Why do I read NCR?
In a July 9 letter to Washington Cardinal Theodore McCarrick, Cardinal Joseph Ratzinger, head of the Vatican's Congregation for the Doctrine of the Faith, put to rest speculation that his views were misrepresented or that the U.S. bishops acted contrary to Vatican wishes in their recent statement on Catholics in political life. (Washington Notebook, July 7).
Unsaid: 'His [McCarrick's] views,' as represented in his 'Interim Reflections' are neither approved nor even mentioned in Ratzinger's letter.

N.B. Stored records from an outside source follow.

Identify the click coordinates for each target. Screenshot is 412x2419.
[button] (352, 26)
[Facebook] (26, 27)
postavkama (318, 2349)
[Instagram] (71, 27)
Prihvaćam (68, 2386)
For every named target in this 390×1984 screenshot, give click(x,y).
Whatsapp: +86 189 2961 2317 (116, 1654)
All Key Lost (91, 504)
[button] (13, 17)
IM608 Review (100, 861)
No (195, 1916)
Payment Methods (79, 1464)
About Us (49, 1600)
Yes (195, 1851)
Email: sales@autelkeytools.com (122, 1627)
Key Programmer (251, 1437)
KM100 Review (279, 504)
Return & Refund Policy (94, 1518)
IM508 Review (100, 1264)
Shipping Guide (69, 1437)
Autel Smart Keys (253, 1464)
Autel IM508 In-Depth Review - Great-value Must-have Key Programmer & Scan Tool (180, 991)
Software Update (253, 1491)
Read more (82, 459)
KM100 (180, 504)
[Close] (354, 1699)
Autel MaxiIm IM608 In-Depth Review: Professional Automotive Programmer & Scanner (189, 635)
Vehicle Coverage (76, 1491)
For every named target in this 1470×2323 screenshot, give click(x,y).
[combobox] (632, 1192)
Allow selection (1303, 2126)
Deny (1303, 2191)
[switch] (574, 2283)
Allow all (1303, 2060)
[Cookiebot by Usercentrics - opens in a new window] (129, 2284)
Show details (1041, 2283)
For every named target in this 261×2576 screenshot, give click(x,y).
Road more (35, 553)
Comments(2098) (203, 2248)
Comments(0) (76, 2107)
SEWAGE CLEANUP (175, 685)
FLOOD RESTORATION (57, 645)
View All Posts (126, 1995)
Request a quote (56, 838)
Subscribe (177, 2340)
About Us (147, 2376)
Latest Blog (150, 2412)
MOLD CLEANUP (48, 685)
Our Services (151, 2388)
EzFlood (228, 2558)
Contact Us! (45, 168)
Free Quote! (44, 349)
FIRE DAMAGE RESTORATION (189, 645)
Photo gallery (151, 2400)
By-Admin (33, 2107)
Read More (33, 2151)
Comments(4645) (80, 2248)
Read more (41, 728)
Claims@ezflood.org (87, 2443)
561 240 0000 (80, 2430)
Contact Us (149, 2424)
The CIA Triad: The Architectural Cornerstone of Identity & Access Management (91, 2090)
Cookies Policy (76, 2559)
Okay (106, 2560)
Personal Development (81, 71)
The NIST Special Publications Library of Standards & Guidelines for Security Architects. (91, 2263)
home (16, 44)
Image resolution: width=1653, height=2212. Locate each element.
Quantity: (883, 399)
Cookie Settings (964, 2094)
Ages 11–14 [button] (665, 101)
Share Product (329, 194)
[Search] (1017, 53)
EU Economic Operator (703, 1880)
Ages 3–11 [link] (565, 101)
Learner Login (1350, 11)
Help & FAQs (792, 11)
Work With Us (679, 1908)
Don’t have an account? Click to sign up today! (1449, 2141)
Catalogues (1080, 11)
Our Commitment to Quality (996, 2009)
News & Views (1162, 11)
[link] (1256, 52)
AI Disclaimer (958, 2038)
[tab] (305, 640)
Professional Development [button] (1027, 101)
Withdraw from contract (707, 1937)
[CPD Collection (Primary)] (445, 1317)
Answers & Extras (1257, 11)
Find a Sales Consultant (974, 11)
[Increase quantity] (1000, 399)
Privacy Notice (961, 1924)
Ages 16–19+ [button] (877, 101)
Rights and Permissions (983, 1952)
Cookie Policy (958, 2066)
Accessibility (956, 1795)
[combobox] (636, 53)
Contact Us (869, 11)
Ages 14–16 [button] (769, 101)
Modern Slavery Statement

"The statement is very much in harmony with the general principles [of] 'Worthiness to Receive Holy Communion,' sent as a fraternal service -- to clarify the doctrine of the Church on this specific issue - in order to assist the American bishops in their related discussion and determinations," wrote Ratzinger.
Unsaid: 'The statement' being referred to is not McCarrick's document but that produced by the full body of bishops, i.e. 'Catholics in Political Life.' As I've argued, this document represents not a reflectin of McCarrick's views, but a departure from them.
The U.S. bishops' statement said that it was the responsibility of each bishop to decide in his own diocese how to respond to Catholic pro-choice politicians, including whether or not they should be denied communion. The 183-6 vote in favor of the statement made clear, however, that the vast majority of bishops do not favor withholding communion from pro-choice Catholic politicians.
Unsaid: Since the statement made no such proposal, i.e. to discourage the denial of communion, such a reading is impossible. The most that can be said is that the vast majority of bishops do not favor a general policy of denying communion. Rather, they prefer to leave the decision to the ordinary.